§ **Passage to read**:
- - - - - - -

NFL Combine 2015: Where Top Prospects Get Tinder-ized

It’s possible that Jameis Winston is overweight, and it’s possible that the whole thing was an unfortunate camera trick. Either way, this became an actual storyline that required an actual refutation from an actual quarterback guru named George Whitfield, after a photo surfaced last weekend of a puffed-up Winston with (seriously) a leash around his waist.
All of which means that it is time for yet another NFL scouting combine (after days of player meetings and press conferences, potential draftees take the field Friday in Indianapolis), all of which means that everything you read about professional football for the next few weeks leading up to the draft is about to get even more arbitrary and stupid than it normally is.
There are few events in sports more patently weird than the combine: All those sparsely-clothed aspirants performing for a room full of power brokers can really boil down the discomfiting social and racial undertones of professional football to their essence. But the combine has become more than that; it’s become an exemplar of everything that is ridiculous about modern culture, about our reflexive tendency to find fault with pretty much everything. The combine is all the terribleness of social media writ large; it is a display of the power of innuendo and snap judgment, which is also probably why it’s so difficult to look away from it.
This is not to say that Jameis Winston doesn’t deserve the scrutiny. I can think of few top-tier quarterbacks who have come out of college in the past few years who are more deserving of a careful vetting than Winston. Beyond the rape case that threatened to send him to prison (he was not charged), there was an obvious pattern of baffling immaturity that tamped down his draft status for much of last fall. But then one of those totally arbitrary things happened: The Draft Establishment, such as it is, determined that Winston was a more NFL-ready prospect than Oregon’s Marcus Mariota.

- - - - - - -

§ **Study questions**:
a) Rewrite the part of the combine article between "NFL Combine 2015: Where" and "around his waist.", inclusive, replacing "quarterback guru" with "quarterback coach".
b) According to the combine article, in which city do the potential draftees take the field on Friday?
The items that come after the combine article have no connection to it.

- - - - - - -

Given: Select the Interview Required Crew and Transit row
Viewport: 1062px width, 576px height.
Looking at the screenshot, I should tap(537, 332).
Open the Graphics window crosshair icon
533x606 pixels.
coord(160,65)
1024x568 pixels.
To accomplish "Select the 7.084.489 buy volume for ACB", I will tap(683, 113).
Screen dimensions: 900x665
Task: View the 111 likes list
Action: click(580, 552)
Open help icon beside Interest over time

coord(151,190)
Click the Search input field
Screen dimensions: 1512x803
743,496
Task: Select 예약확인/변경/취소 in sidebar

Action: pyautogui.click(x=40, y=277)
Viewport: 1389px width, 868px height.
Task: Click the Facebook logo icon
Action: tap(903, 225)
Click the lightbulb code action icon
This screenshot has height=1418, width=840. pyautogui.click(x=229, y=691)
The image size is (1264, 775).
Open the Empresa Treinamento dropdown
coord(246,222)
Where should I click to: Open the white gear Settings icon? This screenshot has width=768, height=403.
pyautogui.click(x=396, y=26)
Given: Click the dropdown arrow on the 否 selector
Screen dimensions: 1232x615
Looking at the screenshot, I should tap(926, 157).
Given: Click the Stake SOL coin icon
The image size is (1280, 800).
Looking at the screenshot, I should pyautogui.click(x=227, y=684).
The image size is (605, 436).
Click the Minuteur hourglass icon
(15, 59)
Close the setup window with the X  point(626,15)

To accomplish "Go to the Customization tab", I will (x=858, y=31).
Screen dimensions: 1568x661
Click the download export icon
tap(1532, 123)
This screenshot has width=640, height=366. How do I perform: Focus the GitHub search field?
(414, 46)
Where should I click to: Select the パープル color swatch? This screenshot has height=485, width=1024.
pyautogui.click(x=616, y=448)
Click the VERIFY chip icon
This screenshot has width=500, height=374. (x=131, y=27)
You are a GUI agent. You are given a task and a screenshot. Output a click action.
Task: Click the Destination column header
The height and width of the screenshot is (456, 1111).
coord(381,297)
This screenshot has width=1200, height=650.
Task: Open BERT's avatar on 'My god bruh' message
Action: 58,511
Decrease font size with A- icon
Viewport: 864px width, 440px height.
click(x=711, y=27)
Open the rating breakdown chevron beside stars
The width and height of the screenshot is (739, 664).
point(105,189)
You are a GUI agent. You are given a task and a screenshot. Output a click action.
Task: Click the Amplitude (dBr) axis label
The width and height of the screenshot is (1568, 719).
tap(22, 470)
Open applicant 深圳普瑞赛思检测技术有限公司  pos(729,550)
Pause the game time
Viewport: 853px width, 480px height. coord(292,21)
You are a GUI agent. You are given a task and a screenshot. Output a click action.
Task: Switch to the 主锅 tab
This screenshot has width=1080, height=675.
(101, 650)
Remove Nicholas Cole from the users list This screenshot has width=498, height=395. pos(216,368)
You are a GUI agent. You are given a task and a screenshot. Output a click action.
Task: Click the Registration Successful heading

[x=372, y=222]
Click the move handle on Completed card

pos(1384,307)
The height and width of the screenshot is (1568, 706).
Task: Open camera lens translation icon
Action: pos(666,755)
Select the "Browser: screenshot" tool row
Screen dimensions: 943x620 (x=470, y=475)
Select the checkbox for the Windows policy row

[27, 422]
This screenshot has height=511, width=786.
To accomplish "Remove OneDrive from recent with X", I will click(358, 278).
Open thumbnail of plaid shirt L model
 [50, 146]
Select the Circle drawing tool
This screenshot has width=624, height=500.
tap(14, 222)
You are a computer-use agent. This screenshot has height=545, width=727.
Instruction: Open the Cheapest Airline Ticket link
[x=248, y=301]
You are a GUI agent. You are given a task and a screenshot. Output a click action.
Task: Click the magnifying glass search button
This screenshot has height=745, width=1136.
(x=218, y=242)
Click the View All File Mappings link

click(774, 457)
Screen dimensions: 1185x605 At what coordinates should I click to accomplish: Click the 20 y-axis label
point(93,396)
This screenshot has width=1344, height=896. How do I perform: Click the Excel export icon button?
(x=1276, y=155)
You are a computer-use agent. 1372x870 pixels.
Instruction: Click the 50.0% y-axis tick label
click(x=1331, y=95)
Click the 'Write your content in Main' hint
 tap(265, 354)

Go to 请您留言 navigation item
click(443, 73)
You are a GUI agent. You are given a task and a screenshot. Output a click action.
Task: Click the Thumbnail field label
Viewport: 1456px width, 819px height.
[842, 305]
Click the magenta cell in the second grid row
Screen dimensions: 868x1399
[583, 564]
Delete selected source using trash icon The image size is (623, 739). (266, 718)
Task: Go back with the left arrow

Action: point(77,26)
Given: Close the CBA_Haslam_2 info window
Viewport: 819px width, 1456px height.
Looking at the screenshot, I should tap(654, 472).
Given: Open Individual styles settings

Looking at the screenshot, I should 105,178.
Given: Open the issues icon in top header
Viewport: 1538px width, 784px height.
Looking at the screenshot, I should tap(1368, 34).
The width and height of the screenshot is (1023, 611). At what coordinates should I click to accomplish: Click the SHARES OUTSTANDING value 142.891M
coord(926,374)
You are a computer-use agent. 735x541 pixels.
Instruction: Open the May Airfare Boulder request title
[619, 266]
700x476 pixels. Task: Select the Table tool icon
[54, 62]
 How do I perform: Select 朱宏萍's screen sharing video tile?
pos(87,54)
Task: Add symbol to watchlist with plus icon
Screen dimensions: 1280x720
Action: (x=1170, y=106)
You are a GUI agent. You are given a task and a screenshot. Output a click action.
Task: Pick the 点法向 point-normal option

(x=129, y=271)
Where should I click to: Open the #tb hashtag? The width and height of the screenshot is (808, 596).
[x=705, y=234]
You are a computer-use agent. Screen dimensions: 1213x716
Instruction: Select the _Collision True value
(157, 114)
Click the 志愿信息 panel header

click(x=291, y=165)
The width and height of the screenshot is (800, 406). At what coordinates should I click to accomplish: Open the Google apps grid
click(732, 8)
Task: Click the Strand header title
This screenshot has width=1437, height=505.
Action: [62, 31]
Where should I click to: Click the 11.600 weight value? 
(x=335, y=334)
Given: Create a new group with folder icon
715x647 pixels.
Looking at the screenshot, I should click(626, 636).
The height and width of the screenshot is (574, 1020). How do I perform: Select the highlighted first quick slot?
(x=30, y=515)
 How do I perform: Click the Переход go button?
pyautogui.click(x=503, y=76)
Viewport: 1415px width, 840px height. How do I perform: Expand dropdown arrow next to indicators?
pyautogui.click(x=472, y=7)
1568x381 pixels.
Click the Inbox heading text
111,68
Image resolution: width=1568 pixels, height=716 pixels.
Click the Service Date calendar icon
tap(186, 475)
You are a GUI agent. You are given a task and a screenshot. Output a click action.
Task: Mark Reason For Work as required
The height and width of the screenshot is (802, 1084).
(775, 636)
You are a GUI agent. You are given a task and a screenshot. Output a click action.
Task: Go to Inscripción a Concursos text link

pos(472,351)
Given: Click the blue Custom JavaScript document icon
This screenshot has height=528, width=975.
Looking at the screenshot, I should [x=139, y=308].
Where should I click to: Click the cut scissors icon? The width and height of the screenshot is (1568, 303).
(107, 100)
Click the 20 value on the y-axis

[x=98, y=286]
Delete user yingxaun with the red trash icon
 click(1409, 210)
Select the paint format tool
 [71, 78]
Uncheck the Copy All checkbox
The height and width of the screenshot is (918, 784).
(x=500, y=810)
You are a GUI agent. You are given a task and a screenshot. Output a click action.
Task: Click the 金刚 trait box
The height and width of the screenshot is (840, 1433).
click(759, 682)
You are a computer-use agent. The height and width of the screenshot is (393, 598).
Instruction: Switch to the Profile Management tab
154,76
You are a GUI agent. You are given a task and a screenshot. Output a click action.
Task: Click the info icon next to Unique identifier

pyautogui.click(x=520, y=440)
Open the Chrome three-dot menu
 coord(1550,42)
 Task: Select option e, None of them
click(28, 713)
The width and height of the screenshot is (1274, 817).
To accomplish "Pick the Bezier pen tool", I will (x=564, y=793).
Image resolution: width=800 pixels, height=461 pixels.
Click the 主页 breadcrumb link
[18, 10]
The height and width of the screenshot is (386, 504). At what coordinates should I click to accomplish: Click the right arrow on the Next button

- - - - - - -

§ **Answers to each task**:
a)
NFL Combine 2015: Where Top Prospects Get Tinder-ized

It’s possible that Jameis Winston is overweight, and it’s possible that the whole thing was an unfortunate camera trick. Either way, this became an actual storyline that required an actual refutation from an actual quarterback coach named George Whitfield, after a photo surfaced last weekend of a puffed-up Winston with (seriously) a leash around his waist.

b) Indianapolis